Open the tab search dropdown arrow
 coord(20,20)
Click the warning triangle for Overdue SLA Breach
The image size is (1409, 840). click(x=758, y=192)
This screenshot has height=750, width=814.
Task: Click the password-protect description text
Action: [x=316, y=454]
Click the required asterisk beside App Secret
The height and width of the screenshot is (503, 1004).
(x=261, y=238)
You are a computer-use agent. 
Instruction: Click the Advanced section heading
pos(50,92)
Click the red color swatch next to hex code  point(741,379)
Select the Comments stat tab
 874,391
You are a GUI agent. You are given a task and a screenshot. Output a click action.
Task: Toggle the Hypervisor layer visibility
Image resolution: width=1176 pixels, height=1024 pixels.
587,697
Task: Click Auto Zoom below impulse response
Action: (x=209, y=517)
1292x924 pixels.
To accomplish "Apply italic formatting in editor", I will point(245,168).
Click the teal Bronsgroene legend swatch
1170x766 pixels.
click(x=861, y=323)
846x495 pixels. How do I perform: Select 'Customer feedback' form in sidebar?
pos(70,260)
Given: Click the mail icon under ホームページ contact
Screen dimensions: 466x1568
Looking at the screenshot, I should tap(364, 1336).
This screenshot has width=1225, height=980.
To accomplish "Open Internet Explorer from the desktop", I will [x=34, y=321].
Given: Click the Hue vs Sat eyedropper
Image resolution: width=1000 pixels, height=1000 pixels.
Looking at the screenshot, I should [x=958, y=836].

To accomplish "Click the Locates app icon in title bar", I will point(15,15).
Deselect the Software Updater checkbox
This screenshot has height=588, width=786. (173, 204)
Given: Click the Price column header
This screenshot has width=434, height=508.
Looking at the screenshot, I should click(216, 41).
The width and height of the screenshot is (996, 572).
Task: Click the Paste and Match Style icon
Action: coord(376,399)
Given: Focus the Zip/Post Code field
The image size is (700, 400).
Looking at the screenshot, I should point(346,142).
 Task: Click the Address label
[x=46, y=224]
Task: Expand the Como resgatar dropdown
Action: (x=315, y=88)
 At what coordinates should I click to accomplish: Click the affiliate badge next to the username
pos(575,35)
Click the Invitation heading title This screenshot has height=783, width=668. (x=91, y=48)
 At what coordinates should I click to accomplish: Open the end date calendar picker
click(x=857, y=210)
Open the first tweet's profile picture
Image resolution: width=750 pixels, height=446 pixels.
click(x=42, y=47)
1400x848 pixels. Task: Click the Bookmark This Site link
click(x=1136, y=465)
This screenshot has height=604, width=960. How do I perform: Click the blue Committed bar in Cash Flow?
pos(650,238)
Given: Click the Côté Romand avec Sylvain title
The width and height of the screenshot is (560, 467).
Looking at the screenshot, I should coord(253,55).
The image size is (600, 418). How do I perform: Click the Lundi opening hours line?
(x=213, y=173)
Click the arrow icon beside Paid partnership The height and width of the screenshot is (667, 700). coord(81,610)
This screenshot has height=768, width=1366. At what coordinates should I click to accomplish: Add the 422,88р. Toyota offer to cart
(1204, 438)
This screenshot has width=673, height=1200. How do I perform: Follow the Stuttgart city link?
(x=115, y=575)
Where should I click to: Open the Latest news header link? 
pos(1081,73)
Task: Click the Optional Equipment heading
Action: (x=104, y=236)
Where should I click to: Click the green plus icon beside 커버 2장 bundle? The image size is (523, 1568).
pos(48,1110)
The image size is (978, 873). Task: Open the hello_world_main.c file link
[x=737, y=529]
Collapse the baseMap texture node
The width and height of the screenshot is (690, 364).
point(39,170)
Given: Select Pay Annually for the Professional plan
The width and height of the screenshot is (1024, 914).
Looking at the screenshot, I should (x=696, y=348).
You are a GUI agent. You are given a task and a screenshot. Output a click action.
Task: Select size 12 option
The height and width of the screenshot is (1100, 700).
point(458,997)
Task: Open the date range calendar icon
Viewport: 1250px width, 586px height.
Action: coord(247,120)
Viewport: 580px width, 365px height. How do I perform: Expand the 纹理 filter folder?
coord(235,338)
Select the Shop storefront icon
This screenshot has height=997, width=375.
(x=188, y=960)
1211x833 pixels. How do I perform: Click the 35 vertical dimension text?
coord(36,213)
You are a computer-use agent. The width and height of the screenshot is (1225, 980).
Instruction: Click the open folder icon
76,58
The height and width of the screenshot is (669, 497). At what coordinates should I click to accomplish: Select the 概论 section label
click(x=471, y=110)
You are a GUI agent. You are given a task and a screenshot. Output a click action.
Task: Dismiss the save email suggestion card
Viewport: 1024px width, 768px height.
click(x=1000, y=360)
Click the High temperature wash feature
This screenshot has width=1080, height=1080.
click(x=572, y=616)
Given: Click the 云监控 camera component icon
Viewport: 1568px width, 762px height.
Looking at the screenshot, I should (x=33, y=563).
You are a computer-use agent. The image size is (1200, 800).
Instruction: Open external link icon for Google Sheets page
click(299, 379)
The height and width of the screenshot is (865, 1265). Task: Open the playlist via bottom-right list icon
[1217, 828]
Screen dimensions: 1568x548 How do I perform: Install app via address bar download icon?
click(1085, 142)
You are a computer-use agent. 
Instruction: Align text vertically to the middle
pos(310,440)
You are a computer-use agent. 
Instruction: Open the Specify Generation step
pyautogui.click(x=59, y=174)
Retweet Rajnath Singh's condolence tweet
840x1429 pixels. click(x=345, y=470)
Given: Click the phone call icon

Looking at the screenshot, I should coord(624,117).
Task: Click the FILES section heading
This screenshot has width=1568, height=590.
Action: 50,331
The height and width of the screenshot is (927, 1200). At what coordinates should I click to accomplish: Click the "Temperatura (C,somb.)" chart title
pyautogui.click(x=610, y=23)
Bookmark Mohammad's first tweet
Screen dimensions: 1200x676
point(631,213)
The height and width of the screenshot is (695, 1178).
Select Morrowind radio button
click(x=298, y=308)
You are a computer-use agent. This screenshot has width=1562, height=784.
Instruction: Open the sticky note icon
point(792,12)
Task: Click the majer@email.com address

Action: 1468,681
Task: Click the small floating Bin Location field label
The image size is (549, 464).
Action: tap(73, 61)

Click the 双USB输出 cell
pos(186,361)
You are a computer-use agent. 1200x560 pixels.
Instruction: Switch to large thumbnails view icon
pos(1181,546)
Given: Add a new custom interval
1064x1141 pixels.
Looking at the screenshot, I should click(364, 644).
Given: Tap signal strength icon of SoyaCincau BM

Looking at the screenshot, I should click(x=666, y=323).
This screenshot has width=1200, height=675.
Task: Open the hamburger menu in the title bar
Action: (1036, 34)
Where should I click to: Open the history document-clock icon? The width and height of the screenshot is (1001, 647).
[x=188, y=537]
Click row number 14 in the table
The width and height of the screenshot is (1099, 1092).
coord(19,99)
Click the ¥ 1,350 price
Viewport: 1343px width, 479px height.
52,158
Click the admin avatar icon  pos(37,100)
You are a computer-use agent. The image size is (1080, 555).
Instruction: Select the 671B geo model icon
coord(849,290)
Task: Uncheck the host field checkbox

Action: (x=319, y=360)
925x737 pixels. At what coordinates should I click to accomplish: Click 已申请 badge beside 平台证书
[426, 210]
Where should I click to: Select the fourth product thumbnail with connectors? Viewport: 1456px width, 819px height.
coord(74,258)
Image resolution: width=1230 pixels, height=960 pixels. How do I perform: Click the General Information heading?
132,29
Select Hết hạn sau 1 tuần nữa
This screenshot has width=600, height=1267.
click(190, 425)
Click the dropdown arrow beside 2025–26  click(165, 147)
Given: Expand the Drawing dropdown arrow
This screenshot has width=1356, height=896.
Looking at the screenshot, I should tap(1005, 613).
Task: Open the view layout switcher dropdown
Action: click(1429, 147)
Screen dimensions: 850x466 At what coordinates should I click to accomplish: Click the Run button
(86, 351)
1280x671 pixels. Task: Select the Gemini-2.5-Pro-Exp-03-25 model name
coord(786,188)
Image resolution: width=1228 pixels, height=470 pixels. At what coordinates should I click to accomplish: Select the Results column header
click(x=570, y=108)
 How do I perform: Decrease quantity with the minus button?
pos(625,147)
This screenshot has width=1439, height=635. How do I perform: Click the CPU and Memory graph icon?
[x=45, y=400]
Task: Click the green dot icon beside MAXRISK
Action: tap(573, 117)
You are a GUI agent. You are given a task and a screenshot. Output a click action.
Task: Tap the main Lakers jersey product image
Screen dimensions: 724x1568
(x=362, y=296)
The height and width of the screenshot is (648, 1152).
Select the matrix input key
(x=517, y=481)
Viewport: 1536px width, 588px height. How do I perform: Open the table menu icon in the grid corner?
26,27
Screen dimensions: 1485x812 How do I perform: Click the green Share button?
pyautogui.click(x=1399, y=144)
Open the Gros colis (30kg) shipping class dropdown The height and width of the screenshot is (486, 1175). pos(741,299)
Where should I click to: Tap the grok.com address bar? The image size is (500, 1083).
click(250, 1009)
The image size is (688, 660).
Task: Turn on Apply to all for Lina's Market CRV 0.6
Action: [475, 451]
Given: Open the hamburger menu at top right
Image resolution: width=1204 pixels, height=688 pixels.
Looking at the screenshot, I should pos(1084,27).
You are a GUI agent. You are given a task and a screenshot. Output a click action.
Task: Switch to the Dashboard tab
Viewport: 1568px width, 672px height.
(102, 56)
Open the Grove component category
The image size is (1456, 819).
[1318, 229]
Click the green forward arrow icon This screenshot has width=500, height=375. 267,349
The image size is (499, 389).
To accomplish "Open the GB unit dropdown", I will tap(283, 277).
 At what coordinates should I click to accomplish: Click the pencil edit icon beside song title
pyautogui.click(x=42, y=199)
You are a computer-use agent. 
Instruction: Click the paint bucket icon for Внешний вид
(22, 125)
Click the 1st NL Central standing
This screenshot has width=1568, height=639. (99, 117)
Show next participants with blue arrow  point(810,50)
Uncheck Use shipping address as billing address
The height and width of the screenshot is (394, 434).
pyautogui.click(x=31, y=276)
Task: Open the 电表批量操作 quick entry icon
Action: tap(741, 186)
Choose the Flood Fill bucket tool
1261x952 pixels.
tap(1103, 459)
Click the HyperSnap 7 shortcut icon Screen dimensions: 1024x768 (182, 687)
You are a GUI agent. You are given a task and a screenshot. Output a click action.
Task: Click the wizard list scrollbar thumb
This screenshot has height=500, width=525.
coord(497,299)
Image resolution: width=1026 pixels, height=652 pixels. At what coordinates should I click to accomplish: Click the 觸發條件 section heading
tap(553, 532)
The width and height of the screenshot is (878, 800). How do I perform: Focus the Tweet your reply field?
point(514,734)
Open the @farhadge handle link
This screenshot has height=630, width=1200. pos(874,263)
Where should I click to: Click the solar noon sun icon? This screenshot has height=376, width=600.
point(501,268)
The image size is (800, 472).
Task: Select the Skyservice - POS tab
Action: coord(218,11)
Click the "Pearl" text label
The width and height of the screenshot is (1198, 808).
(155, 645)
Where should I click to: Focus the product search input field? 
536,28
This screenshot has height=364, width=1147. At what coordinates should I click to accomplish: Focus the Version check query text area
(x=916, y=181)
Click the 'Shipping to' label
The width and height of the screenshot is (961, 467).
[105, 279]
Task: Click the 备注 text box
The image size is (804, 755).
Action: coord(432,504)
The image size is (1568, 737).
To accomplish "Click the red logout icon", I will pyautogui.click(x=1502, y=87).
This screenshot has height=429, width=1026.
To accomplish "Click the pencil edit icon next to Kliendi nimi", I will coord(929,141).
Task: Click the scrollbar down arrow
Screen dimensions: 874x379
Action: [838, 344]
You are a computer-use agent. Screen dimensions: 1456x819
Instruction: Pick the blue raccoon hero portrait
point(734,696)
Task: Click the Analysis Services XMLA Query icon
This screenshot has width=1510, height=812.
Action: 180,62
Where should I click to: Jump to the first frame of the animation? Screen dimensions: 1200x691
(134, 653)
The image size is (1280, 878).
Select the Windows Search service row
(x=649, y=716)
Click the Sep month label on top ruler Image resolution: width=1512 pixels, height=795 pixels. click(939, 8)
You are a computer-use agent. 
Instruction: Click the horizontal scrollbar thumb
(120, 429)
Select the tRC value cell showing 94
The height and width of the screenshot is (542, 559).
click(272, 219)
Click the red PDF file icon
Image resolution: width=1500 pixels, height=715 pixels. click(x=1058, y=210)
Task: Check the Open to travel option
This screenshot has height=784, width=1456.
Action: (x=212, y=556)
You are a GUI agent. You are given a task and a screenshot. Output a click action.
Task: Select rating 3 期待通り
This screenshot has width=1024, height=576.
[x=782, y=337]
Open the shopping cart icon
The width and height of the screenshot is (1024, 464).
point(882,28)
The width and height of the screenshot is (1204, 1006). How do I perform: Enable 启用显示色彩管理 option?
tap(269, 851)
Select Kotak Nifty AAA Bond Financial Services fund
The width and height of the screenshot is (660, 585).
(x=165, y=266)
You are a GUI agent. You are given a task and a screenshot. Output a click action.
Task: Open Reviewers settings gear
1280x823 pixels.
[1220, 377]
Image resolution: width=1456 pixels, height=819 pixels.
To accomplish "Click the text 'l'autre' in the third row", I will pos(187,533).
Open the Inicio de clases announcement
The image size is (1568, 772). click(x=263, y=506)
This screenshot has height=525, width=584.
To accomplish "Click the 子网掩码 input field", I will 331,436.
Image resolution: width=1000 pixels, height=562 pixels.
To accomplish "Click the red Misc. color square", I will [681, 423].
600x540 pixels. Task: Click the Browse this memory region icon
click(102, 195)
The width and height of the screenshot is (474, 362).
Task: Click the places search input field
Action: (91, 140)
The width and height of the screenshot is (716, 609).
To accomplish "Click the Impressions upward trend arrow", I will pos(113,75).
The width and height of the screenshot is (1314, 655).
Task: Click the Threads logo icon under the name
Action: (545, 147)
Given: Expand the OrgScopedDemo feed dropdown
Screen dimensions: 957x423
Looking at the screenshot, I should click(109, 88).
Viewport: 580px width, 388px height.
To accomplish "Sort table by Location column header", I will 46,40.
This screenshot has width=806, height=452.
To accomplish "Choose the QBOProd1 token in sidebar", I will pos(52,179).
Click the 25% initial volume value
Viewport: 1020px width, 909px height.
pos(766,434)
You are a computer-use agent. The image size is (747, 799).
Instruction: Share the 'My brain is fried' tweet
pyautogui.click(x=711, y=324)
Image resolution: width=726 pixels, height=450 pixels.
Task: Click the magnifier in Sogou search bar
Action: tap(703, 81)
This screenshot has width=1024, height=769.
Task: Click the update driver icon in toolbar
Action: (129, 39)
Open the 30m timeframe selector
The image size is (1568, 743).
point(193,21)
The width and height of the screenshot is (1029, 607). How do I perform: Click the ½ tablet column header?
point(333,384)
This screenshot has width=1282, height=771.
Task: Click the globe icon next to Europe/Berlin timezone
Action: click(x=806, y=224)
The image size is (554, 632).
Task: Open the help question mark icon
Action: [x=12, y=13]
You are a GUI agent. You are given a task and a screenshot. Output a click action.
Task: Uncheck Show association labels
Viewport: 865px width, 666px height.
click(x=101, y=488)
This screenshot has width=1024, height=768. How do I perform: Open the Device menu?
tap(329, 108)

▶ _Exercise_:
Within the listing above, the range opens at the line with "Instruction: Align text" and closes at the line with "Task: Click the FILES section heading". Reproduce exactly the lines of that range, including both ends.

▶ _Response to this task_:
Instruction: Align text vertically to the middle
pos(310,440)
You are a computer-use agent. 
Instruction: Open the Specify Generation step
pyautogui.click(x=59, y=174)
Retweet Rajnath Singh's condolence tweet
840x1429 pixels. click(x=345, y=470)
Given: Click the phone call icon

Looking at the screenshot, I should coord(624,117).
Task: Click the FILES section heading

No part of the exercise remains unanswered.